Britain, Australia and New Zealand on Thursday joined the US in chastising China over what they called a global campaign of cyber-enabled commercial intellectual property theft, signalling growing international coordination against the practice.
The move came on the same day as US prosecutors indicted two Chinese nationals allegedly linked to their country’s spy agency on charges of stealing confidential data from government agencies and companies in the US and nearly a dozen other countries around the world.
In a statement on Friday, the Chinese foreign ministry said it resolutely opposed the allegations and called on the US to drop the charges against the two Chinese citizens, identified as Zhu Hua and Zhang Jianguo.
“The Chinese government has never participated in or supported anyone in any way in stealing trade secrets,” Chinese Foreign Ministry spokesperson Hua Chunying said, calling the accusations a “deliberate defamation” pulled “out of thin air”.
She said China has lodged a formal protest with the US over the claims and urged Washington “to immediately correct its wrong practices and stop smearing the Chinese side on cybersecurity issues”.

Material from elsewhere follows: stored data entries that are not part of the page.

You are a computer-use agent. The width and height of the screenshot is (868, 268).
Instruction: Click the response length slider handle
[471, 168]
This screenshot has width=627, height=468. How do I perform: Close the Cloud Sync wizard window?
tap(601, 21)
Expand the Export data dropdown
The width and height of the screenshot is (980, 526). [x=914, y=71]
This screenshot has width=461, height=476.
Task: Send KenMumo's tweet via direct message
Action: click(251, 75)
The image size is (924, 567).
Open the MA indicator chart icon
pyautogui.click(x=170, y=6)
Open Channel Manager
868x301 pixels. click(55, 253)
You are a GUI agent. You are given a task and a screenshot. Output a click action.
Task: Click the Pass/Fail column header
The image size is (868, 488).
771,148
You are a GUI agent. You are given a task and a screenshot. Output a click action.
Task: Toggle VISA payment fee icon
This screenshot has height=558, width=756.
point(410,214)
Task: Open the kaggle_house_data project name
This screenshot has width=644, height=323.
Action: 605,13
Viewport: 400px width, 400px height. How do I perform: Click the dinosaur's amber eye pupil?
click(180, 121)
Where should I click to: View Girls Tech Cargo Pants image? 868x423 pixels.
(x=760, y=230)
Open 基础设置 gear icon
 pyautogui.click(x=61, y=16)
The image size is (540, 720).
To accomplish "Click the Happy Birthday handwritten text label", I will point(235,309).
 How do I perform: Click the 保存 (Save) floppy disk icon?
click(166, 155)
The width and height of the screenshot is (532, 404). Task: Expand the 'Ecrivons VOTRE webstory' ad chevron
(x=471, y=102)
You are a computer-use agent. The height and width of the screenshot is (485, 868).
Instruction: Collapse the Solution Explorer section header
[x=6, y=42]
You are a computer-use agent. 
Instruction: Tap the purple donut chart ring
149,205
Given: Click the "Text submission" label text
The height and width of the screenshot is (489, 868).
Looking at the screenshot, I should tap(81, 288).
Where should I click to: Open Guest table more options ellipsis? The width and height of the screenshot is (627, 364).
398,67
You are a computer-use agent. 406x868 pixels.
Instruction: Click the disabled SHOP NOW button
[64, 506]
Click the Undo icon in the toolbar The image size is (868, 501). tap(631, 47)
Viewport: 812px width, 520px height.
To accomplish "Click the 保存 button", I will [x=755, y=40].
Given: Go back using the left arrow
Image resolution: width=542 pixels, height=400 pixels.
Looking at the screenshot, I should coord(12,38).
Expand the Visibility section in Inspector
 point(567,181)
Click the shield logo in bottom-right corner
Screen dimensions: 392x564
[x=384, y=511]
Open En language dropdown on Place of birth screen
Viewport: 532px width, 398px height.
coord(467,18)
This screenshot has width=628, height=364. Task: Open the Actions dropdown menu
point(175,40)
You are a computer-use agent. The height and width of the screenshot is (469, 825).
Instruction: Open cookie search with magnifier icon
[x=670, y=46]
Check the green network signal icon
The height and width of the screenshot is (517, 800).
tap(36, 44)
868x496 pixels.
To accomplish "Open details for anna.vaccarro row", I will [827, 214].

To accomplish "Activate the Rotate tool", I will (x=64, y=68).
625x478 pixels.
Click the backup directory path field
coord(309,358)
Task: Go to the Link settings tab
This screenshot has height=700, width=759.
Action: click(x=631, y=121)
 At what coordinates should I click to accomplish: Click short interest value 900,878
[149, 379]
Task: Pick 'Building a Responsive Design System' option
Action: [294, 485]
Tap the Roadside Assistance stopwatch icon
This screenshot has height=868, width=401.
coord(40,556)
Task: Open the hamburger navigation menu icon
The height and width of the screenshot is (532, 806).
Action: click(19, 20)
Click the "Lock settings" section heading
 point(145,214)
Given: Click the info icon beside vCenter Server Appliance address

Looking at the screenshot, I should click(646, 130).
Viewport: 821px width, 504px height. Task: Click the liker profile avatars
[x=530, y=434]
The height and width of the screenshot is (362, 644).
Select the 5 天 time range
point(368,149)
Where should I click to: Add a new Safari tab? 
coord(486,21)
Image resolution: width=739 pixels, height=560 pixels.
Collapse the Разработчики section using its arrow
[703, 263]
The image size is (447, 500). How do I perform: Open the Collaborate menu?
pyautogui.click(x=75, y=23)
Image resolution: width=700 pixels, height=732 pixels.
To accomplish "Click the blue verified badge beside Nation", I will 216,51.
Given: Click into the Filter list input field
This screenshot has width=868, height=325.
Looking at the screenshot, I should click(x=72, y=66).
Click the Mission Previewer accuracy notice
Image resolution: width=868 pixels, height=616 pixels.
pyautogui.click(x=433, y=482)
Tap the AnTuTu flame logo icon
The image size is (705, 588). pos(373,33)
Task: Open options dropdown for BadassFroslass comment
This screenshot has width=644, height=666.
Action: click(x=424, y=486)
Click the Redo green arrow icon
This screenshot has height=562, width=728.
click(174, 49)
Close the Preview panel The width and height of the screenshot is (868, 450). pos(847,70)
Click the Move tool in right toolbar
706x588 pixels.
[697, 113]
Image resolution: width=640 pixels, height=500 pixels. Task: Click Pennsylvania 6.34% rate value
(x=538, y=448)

Tensions between Washington and Beijing are high over tit-for-tat trade tariffs and after Meng Wanzhou, chief financial officer of Chinese telecommunications giant Huawei Technologies, was arrested in Canada at the request of the US.
Meng was held in Vancouver on December 1, the same day Washington and Beijing agreed to talks amid efforts to resolve the trade dispute.
US authorities on Thursday said the two alleged hackers worked in association with China’s ministry of state security, in an operation that targeted intellectual property and corporate secrets to give Chinese companies an unfair competitive advantage.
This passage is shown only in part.